Open crazyapril opened 6 days ago

crazyapril commented 6 days ago

Describe the bug I have a flat night light map (in EPSG:4326), and I want to reproject it to a satellite view. However, the reprojected image gets cut off at 180E. Obviously it's not wanted. image

What could go wrong?

To Reproduce

from satpy.resample import get_area_def
from satpy.scene import Scene

blackmarble = Scene(reader="generic_image",
                    filenames=["recipes/BlackMarble.tiff"])
blackmarble.load(["image"])
res = blackmarble.resample(get_area_def("himawari9"), resampler="nearest")
res.save_dataset("image", "recipes/h9-night.tif", writer="geotiff")

And area def himawari9:

himawari9:
  description: Himawari-9 B03
  projection:
    proj: geos
    lon_0: 140.7
    h: 35785863
    x_0: 0
    y_0: 0
    a: 6378137
    rf: 298.257024882273
    no_defs: null
    type: crs
  shape:
    height: 22000
    width: 22000
  area_extent:
    lower_left_xy: [-5499999.968358421, -5499999.96835842]
    upper_right_xy: [5499999.968358421, 5499999.968358421]
    units: m
djhoese commented 6 days ago

I'm surprised by your results, but more than likely this would be helped by the work described here:

https://github.com/pytroll/pyresample/issues/627

I just haven't had the time lately to play around with it. Sorry.

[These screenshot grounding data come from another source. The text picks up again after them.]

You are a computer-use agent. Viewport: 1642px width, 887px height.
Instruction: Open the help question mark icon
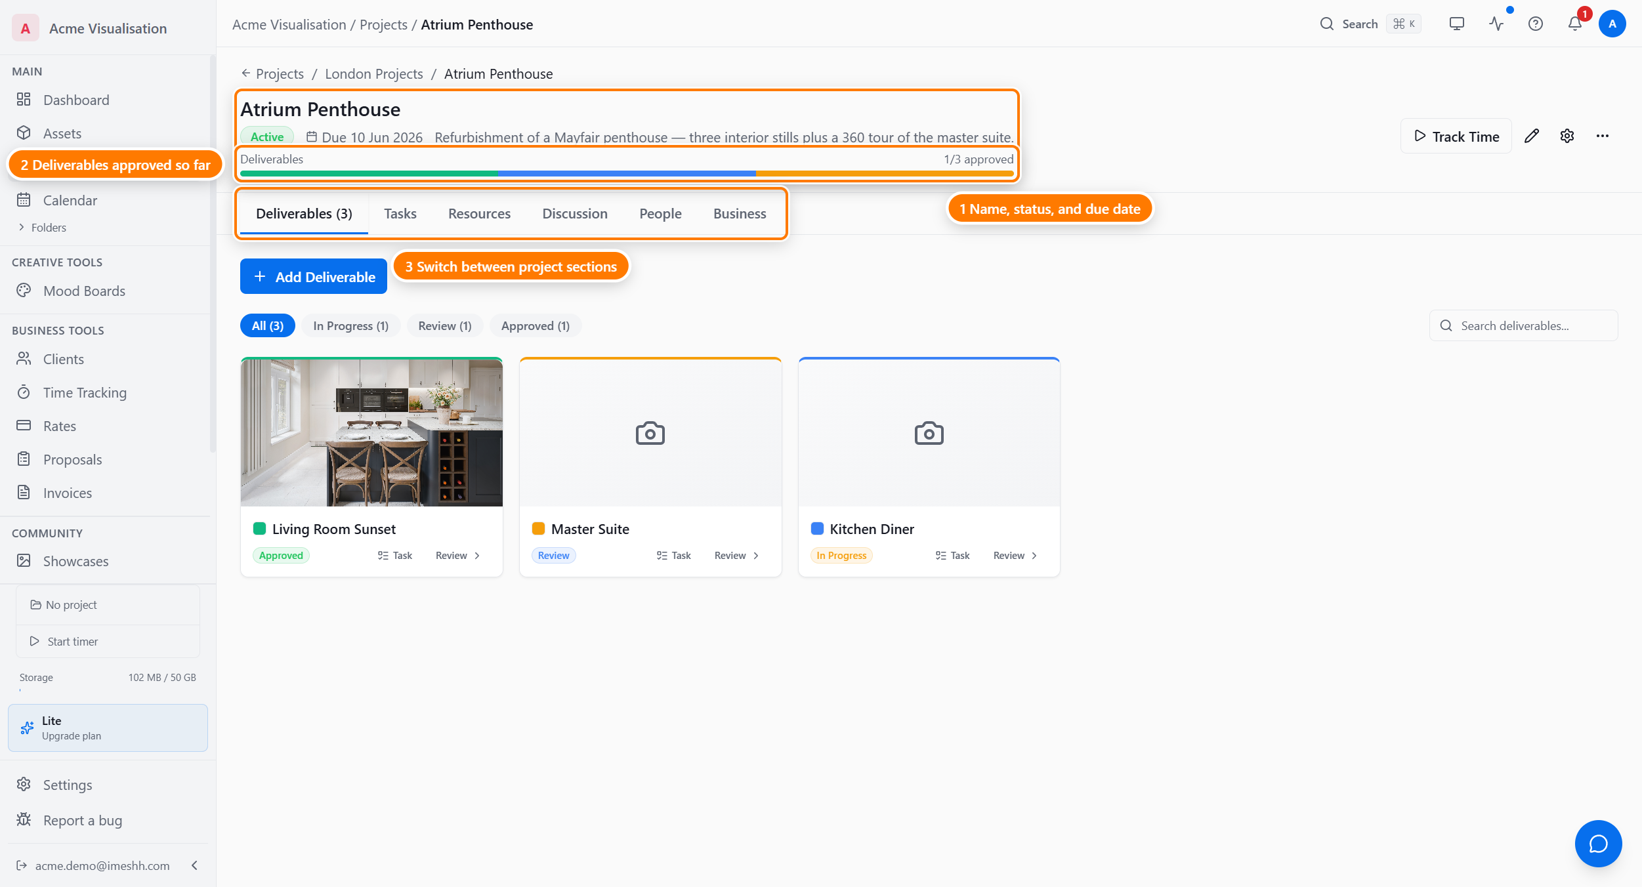tap(1536, 24)
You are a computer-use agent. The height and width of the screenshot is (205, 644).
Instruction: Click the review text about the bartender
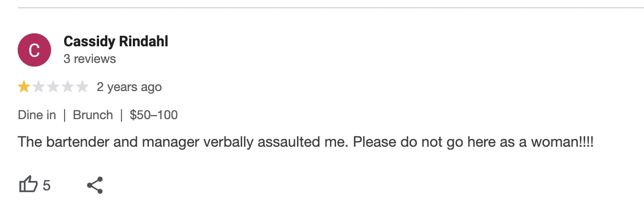(306, 142)
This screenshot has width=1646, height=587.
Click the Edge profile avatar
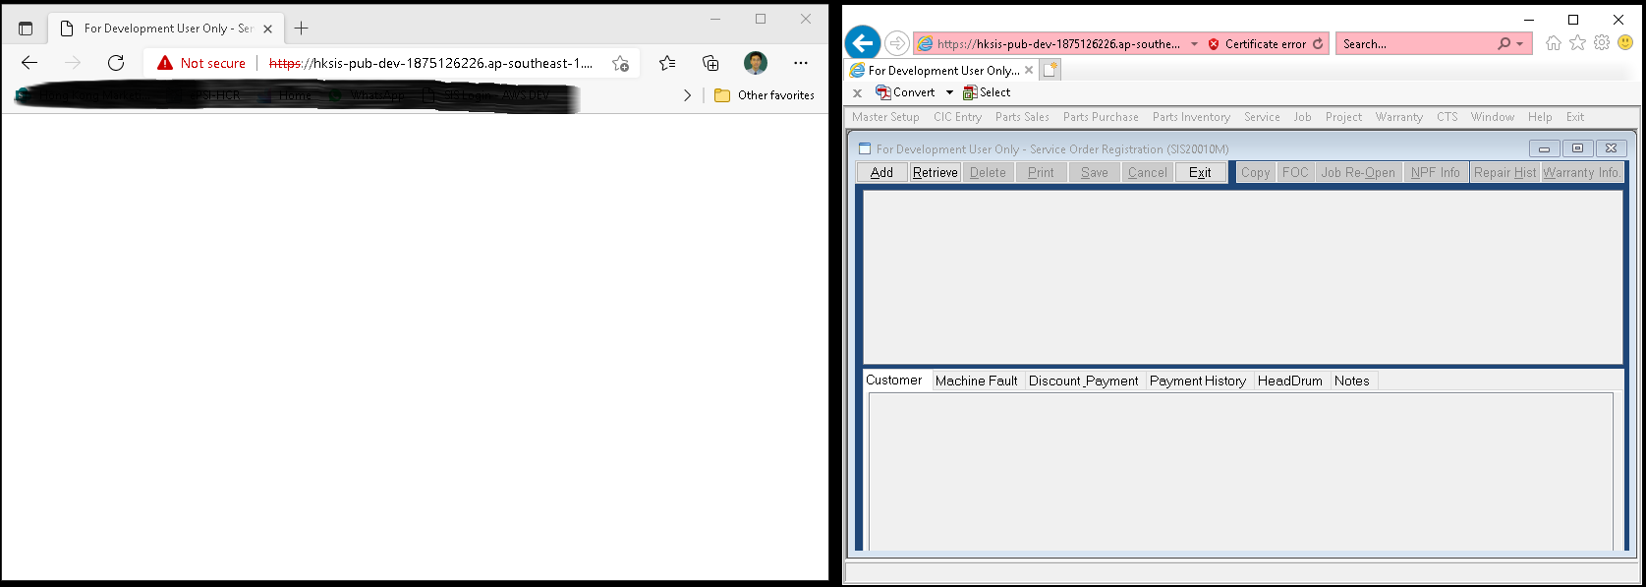click(755, 63)
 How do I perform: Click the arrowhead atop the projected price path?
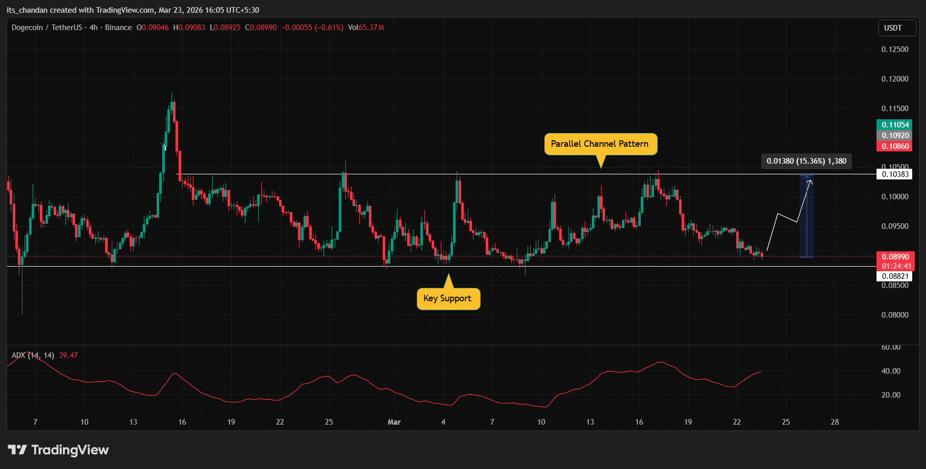click(809, 181)
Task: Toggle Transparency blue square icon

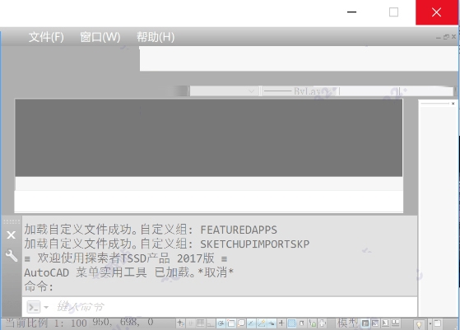Action: pyautogui.click(x=291, y=323)
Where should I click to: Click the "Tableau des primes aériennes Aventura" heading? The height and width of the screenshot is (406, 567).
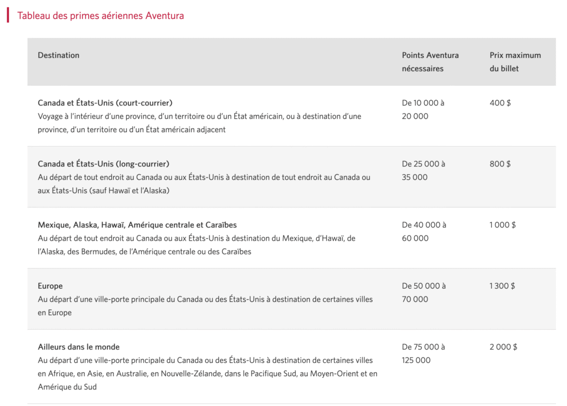(x=100, y=15)
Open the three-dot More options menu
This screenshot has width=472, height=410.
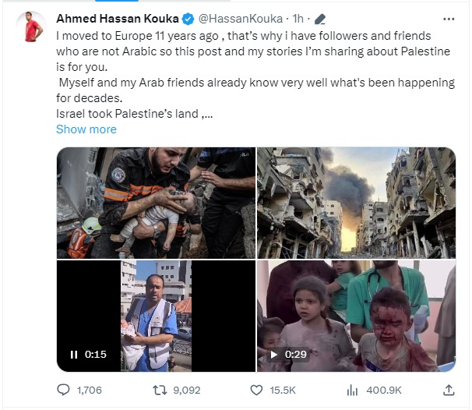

crazyapril commented 5 days ago

I added pm: 180 into the area def and got this: image

Maybe we need more tweaks? And when I changed lon_0 to -39.3 I just got the same result with the initial one.

pnuu commented 5 days ago

Try adding reduce_data=False to the .resample() call in your original code.

crazyapril commented 4 days ago

My original map is exceptionally large (40,000x20,000), and adding reduce_data=False causes my 128GB of memory to be completely used up. I can confirm it works for smaller maps, but I’m wondering if there’s a way to handle this using just satpy.